Summary
"Tell your story walking." St. Vincent's Home for Boys, Brooklyn, early 1970s. For Lionel Essrog, a.k.a. The Human Freakshow, a victim of Tourette's syndrome (an uncontrollable urge to shout out nonsense, touch every surface in reach, rearrange objects), Frank Minna is a savior. A local tough guy and fixer, Minna shows up to take Lionel and three of his fellow orphans on mysterious errands: they empty a store of stereos as the owner watches; destroy a small amusement park; visit old Italian men. The four grow up to be the Minna Men, a fly-by-night detective agency-cum-limo service, and their days and nights revolve around Frank, the prince of Brooklyn, who glides through life on street smarts, attitude, and secret knowledge. Then one dreadful night, Frank is knifed and thrown into a Dumpster, and Lionel must become a real detective. As Lionel struggles to find Frank's killer--without letting his Tourette's get in the way--he's forced to delve into the complex, shadowy web of relationships, threats, and favors that make up the Brooklyn world he thought he knew so well. No one--not Frank, not Frank's bitter wife, Julia, not the other Minna Men--is who they seem. Not even The Human Freakshow. All of the Lethem touches that have thrilled critics are here--crackling dialogue, sly humor, dizzying plot twists--but they're secondary to wonderfully full, tragic, funny characterizations, and a dazzling evocation of place. Indeed, Brooklyn--with its charming folkways and language, its unique style of bad-guy swagger and sentimentality--becomes itself a major character. Motherless Brooklynis a bravura performance: funny, tense, touching, extravagant. This novel signals the coming of age of a major American writer.
Published Reviews
Booklist Review:
"Here's a detective story with a unique twist: the narrator-protagonist, Lionel Essrog, out to solve the murder of his boss and mentor, suffers from Tourette's syndrome. Lethem's latest novel is a seriocomic takeoff on the genre that breaks down barriers by getting inside Lionel's head. It also tosses Zen Buddhism and the Mafia into the mix, treating both with a serious irreverence that other writers often shy away from. The plot's a simple one: someone has set up Frank Minna, the shady owner of a Brooklyn car service cum detective agency, for a hit. Years earlier, Minna had plucked four misfit teenagers from St. Vincent's Orphanage and chose them to be his errand boys. Now, as grown men, they work, or rather worked, for Minna as drivers/detectives. (Minna Men, declares Lionel.) One night, Lionel and another of the four, Gilbert Coney, stake out a Zen center on New York's Upper East Side while Minna, wearing a wire, goes in for a conversation. The upshot is that they screw up and Minna is "taken for a ride" and murdered in Brooklyn. Who ordered the hit? Was it the Zen abbot or perhaps two ancient Brooklyn godfathers who may or may not be homosexual lovers? Lionel's description of the investigation--complete with Tourette tics and observations--is a tour de force of language. The descriptions of the buildups to the tics are masterful, and the tics themselves, especially the verbal ones, are in the best tradition of the Zen non sequitur--thus neatly, and securely, tying the narrative and the plot. But the interesting thing is the subtle way in which the verbal outbursts work upon the reader: at first you are stunned, but in time, as with his colleagues, Lionel's strange behavior and outbursts merely extend the boundary of normal behavior. --Frank Caso"

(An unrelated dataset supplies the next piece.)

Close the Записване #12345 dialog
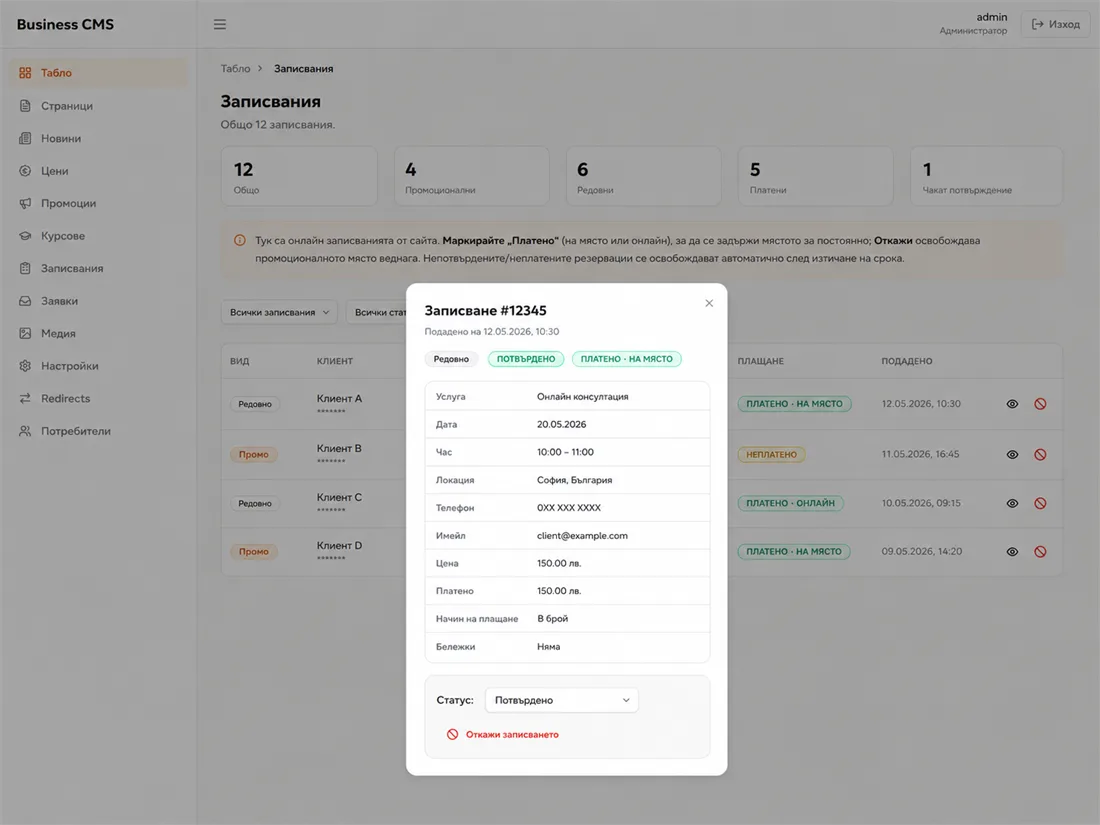click(709, 303)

From Booklist, Copyright (c) American Library Association. Used with permission.
Publisher's Weekly Review:
"Hard-boiled crime fiction has never seen the likes of Lionel Essrog, the barking, grunting, spasmodically twitching hero of Lethem's gonzo detective novel that unfolds amidst the detritus of contemporary Brooklyn. As he did in his convention-smashing last novel, Girl in Landscape, Lethem uses a blueprint from genre fiction as a springboard for something entirely different, a story of betrayal and lost innocence that in both novels centers on an orphan struggling to make sense of an alien world. Raised in a boys home that straddles an off-ramp of the Brooklyn Bridge, Lionel is a misfit among misfits: an intellectually sensitive loner with a bad case of Tourette's syndrome, bristling with odd habits and compulsions, his mind continuously revolting against him in lurid outbursts of strange verbiage. When the novel opens, Lionel has long since been rescued from the orphanage by a small-time wiseguy, Frank Minna, who hired Lionel and three other maladjusted boys to do odd jobs and to staff a dubious limo service/detective agency on a Brooklyn main drag, creating a ragtag surrogate family for the four outcasts, each fiercely loyal to Minna. When Minna is abducted during a stakeout in uptown Manhattan and turns up stabbed to death in a dumpster, Lionel resolves to find his killer. It's a quest that leads him from a meditation center in Manhattan to a dusty Brooklyn townhouse owned by a couple of aging mobsters who just might be gay, to a zen retreat and sea urchin harvesting operation in Maine run by a nefarious Japanese corporation, and into the clutches of a Polish giant with a fondness for kumquats. In the process, Lionel finds that his compulsions actually make him a better detective, as he obsessively teases out plots within plots and clues within clues. Lethem's title suggests a dense urban panorama, but this novel is more cartoonish and less startlingly original than his last. Lethem's sixth sense for the secret enchantments of language and the psyche nevertheless make this heady adventure well worth the ride. Author tour. (Oct.) (c) Copyright PWxyz, LLC. All rights reserved"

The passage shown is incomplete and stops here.